Dairy India is in denial of this reality. The National Dairy Development Board (NDDB) has outlined in its website http://www.dairyknowledge.in/content/10-crossbred-cow-farm  the declining economic value of a dairy animal, which by the seventh lactation is valued at 30% of an animal in its first lactation.

The youngest animals of the herd replace the oldest animal. It assumes all animals other than those in their first, second or third lactations are sold to maintain constant herd size from which the farmer derives 40% of his/her income. Who buys the unproductive bovines? Certainly not another farmer, who is not a fool to invest in a white elephant, be it a holy cow or buffalo.

And here is where slaughter and the markets for beef complement dairying. In the Indian context, farmers don’t rear cattle/ buffalo for beef, they rear them as dairy or work animals, and then when they become non-productive, continue to have a value due to beef and leather. Beef is a by-product of dairying and draught (work animals), which is a unique aspect of India’s livestock economy.

Farmers sell animals in their village or via the nearest animal market to any potential buyer and stand to lose from the new rules as it impedes upon the rights of farmers to negotiate with multiple buyers in animal markets. Forced to sell from their homes, they will now be exposed to potential monopolies of the value chain or faced with no buyers at all.


Murdering dairy economy

This “market trade blockade” is bound to severely cripple both dairying as well as beef and leather industries. With the EU, Australia, New Zealand and the US waiting to dump subsidised milk powder into India, it is indeed a foolish policy decision to literally kill dairying in the name of animal welfare.
At stake are, at a conservative estimate, 70 million livelihoods anchoring dairying, three million in the leather industry and 2.5 million in beef.

New laws, growing surveillance systems on animal movement and slaughter across the country have already translated into economic losses – a 7% and 10% decline in leather and beef exports, respectively, between 2013-14 and 2016-17 and increased imports of skin and hides into India to meet domestic shortfalls.

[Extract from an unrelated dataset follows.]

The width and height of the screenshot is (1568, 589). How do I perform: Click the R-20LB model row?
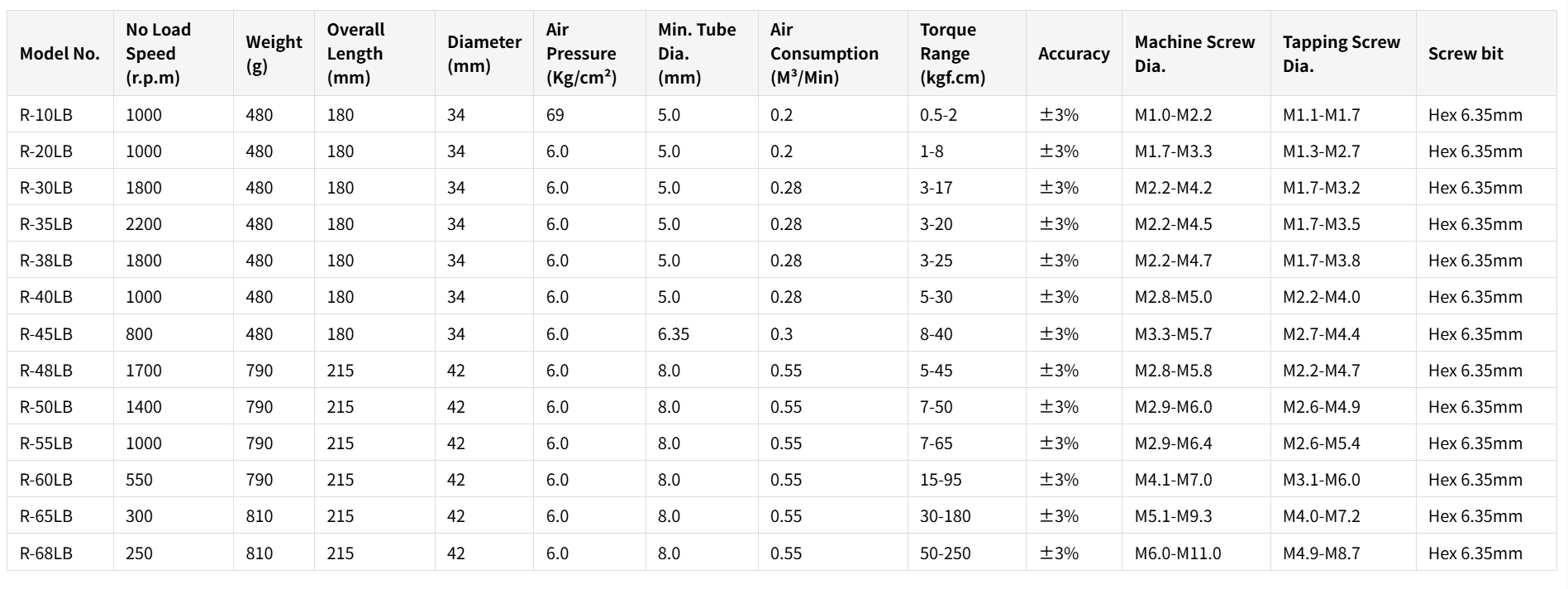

Within this constrained system of production and restrictions on sales, resulting in shrinking buyers, farmers will simply stop rearing bovines and turn out the non-productive to fend for themselves. This has happened in Maharashtra post the bullock slaughter ban. It will increase India’s “stray” cattle (and now buffalo) populations.

States with strict cattle slaughter and transportation bans have the highest populations of  “strays”, and the highest incidence of “smuggling”, precisely because these bans proscribe the possibilities of legal sales and purchase for slaughter, resulting in “smuggling” or illegal trade of animals across borders.

Legalising transportation for slaughter and/or slaughter will immediately halt smuggling and enable safe transportation of animals over shorter distances. With a massive number of livelihoods and a vital part our of our economy at stake, this highly contentious interpretation of cruelty needs to be interrogated and challenged.

(The writer, a veterinary scientist, is with the Food Sovereignty Alliance-India)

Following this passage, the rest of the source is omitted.